To react faster to the changes in the energy market, Estonia’s biggest public limited energy company, Eesti Energia, is rationalizing its oil shale mining at the Estonia mine, concentrating it in the mine’s east wing. If mining volumes should change, this will give the company more flexibility in hiring new employees or laying off current ones.
The Estonia mine, which employes 850 people, is not planning to lay off any employees at present, the company says.
The mine is the biggest oil shale mine in the country, comparable in land area with that of Tallinn. The west wing of the mining will be conserved, with mining moving to the east wing.
Head of the Board at Eesti Energia Enefit, Andres Vainola, said that the smaller mining region will provide a better chance for faster reactions in a situation where shears in the planned mining volume are large, remaining between 3.6 and 4.9 million tons.

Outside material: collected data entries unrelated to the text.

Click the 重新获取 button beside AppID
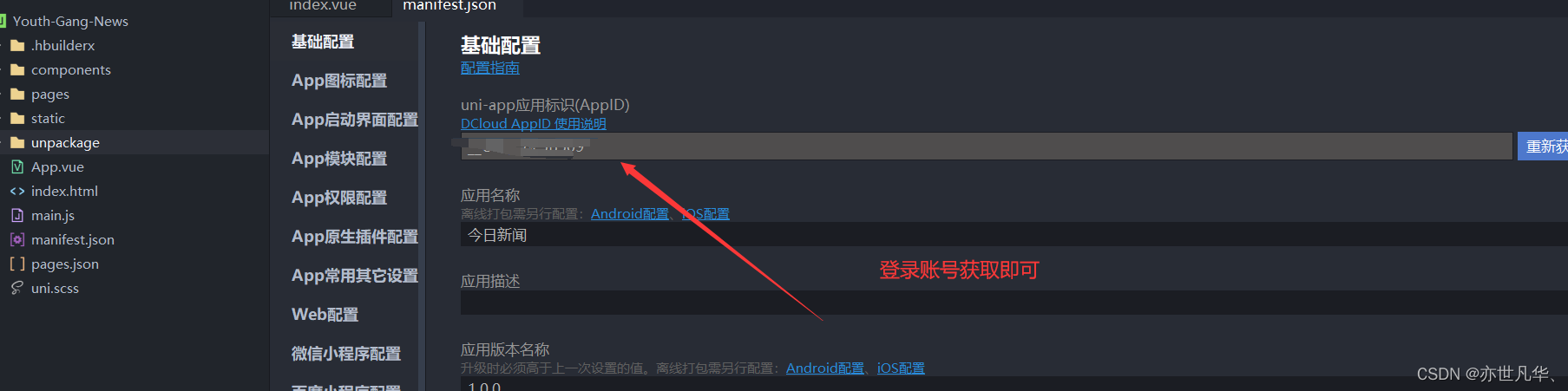The width and height of the screenshot is (1568, 391). click(1543, 147)
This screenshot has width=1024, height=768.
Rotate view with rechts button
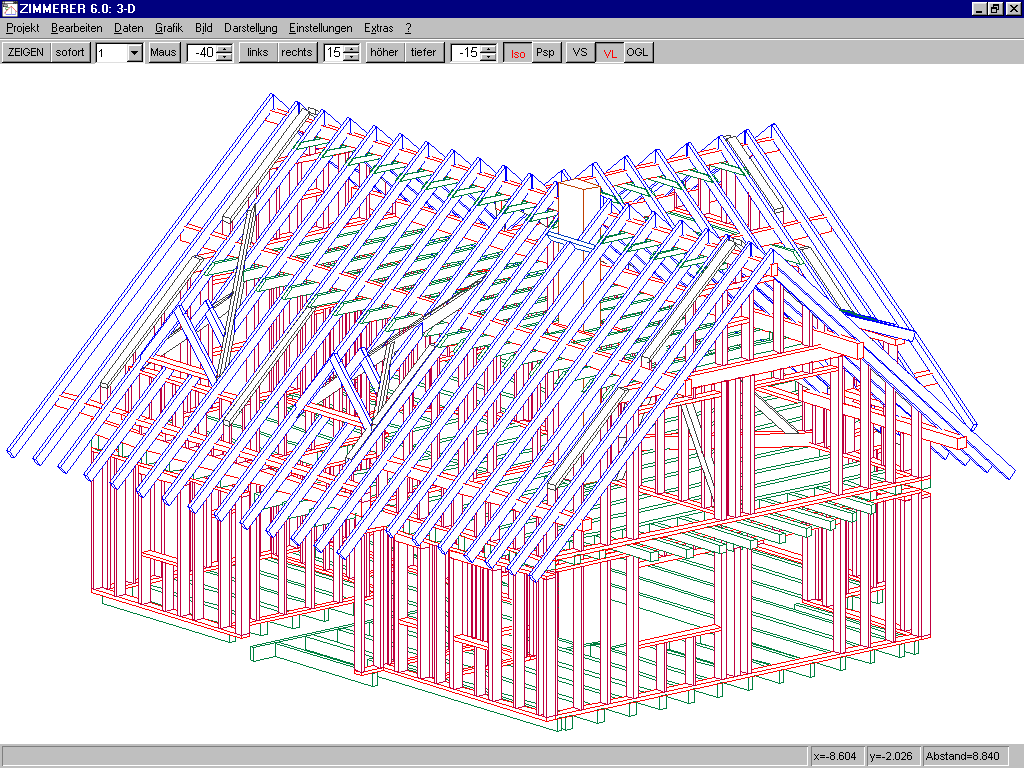click(x=296, y=52)
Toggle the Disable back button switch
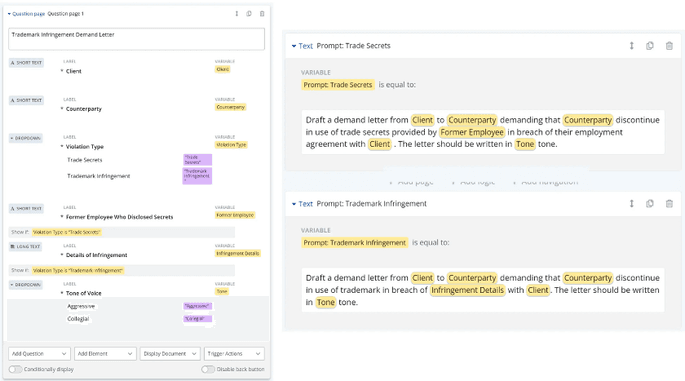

“If we were to increase the production volume to 4.9 million tonnes, then we would have to hire an extra 60 people. Should the market situation conditions and exiting the coronavirus crisis slow down, we might need to lay off those 60 people, but we are not predicting a collective redundancy. We used to look at mining plans quarterly, but now we look at them monthly, since the changes have been unexpected and quick,” Vainola said.

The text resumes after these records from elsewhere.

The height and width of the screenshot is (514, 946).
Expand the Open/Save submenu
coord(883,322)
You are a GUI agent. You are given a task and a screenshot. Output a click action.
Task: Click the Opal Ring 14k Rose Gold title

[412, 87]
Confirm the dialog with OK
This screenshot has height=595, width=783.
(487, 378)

Vainola added that optimizing works derived from a fall in prices in the energy market, caused by a decrease in energy consumption due to the coronavirus crisis.
“Consumption is notably low in industrial enterprises, and in the nordic countries as well. This has been amplified by an increase in the price of CO2 and a very strong hydro reserve, which has been, so far as I am aware, the highest in Scandinavia during the last 25 years.”
Eesti Energia carries out its plans, taking into account that the company has six months of oil shale reserves in its warehouses.